I have up to this point lived with substantial good health and with very minor health issues. I’d like to stress that part of that is due to good fortune and being young. Part of that is due to my life practices. But equally so, it is due to my mentality. Many of us turn to pharmaceuticals and doctors when there is no problem at all, often due to coercion from the for-profit medical industry, while at the same time, the industry is suppressing herbal knowledge. It wasn’t that long ago that women were being burned for being “witches”. In reality, much of what they were doing was simply holding a close relationship to Earth and plants while the modern society was for numerous reasons, threatened by their practice. Today, most of us turn to medical technology when there is a plant growing right in our own community – and a human who knows how to work with it – that can provide us with the relief or comfort we need.

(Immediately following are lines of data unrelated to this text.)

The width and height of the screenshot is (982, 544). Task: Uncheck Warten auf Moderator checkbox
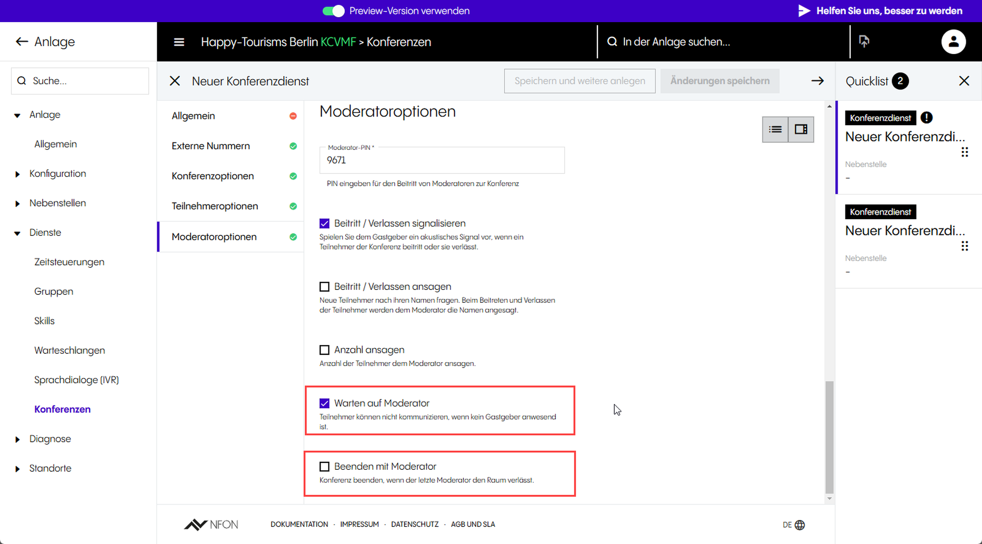click(x=325, y=403)
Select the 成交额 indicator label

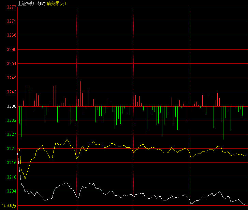[x=53, y=3]
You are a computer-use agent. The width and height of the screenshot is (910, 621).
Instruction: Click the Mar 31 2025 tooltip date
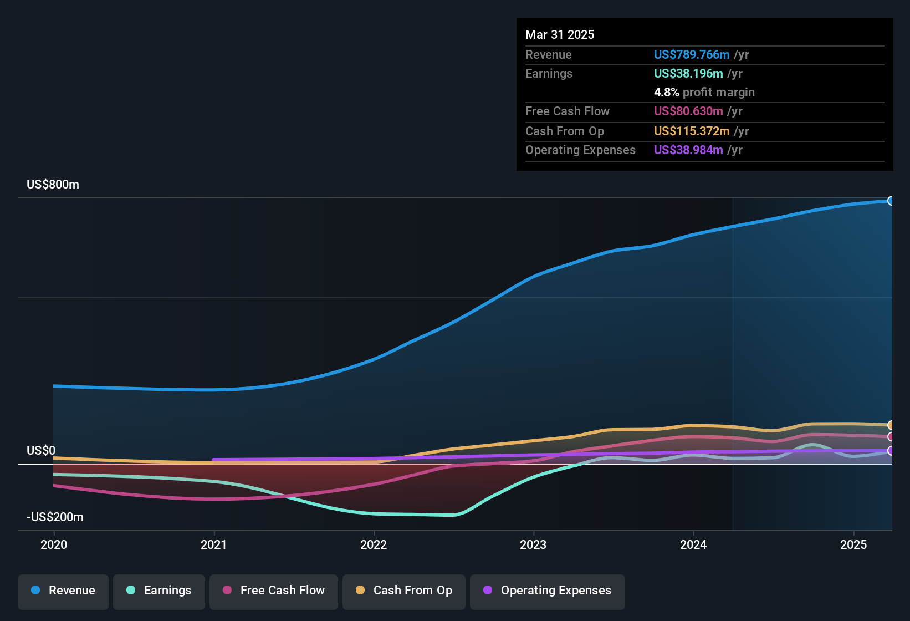click(x=560, y=34)
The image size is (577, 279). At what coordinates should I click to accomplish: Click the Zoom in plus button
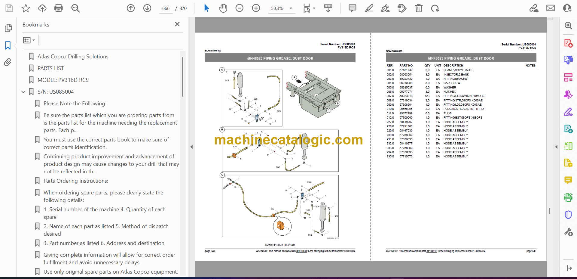[x=256, y=8]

I am grateful to be a part of a community with millions of herbalists. Whether in the most industrialized of nations or in still intact Indigenous cultures, and every society in between, there are many humans who cultivate relationships with plants. These people are often referred to as herbalists and some are knowledgeable on hundreds of plants both locally and globally, while others are knowledgeable on a handful of plants that their mother taught them about, wisdom passed down through generations. Herbalists can be women, men and people who have their own identification independent of this construct. I personally know many herbalists and many are close friends. Some have many years of official schooling and hold official degrees and titles and some learned everything through books, the internet, and people and plants before them.
Meet my colleagues Amanda David and Linda Black Elk who are kindred souls:
For every ill, there is a plant that can cure that ill. For every ill, there is a plant that can help to prevent it. Most, if not all, pharmaceuticals are derived from plants! I am an absolute advocate for working with plants for medicine, both in terms of prevention and dealing with issues.

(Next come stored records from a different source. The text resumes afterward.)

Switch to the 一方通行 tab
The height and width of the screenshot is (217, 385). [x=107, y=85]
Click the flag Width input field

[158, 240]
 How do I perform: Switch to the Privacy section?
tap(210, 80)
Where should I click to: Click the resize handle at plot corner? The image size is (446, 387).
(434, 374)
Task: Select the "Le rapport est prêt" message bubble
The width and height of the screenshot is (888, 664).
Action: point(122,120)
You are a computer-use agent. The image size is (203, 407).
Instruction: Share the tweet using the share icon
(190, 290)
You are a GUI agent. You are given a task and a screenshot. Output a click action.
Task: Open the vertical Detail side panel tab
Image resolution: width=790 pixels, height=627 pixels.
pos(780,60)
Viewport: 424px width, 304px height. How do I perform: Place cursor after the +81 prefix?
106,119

There are dozens of plant medicines that I currently work with. Most of the herbs I work with are more helpful for immune system support and general well-being and although powerful, they are very easy to work with and don’t require much knowledge of dosage or protocol. Some of my favorite herbs that I forage and work with include mint, bee balm, goldenrod, mullein, echinacea, mugwort, plantago, dandelion, chicory, burdock, dock, stinging nettle, raspberry and all bramble berry, St. John’s wort, catnip, elderberry, pineapple weed, yarrow, cedar, spicebush and wintergreen and mushrooms including maitake, reishi, chaga, turkey tail, lion’s mane and birch bark polypore. I encourage you to learn about the plants that are growing freely and abundantly all around you. I’ve written this guide to assist you.

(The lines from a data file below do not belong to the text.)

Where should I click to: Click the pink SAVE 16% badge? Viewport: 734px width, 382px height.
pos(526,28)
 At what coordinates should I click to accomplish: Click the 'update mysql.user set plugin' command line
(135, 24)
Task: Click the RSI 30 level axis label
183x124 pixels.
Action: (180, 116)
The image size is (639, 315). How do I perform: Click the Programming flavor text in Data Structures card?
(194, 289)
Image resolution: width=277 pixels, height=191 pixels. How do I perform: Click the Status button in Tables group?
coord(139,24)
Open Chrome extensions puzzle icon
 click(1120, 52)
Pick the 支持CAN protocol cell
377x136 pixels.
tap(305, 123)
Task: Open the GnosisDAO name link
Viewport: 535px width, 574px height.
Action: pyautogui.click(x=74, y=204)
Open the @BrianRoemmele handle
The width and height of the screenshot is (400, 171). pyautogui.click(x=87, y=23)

Plants are just one of our many allies in preventative health care. There are hundreds of healing modalities to explore and to embrace. Acupuncture and massage were two of my earliest (yet ancient) natural practices, both of which made significant impacts in my life. I’m confident there will be many new re-discoveries and discoveries in our lifetime, but I already have all I need through a relationship with Earth, our plant and animal relatives, my community and my own body.
What we do to our bodies, we do to Earth.
What we do to our bodies, we do the communities of life we share this Earth with.
I believe in the human body.
I believe in millions of years of evolution.
I believe in our interconnectedness.
I love myself and yes, I LOVE bacteria.
I love you, too, and wish for you to become whole and complete, by taking back your body.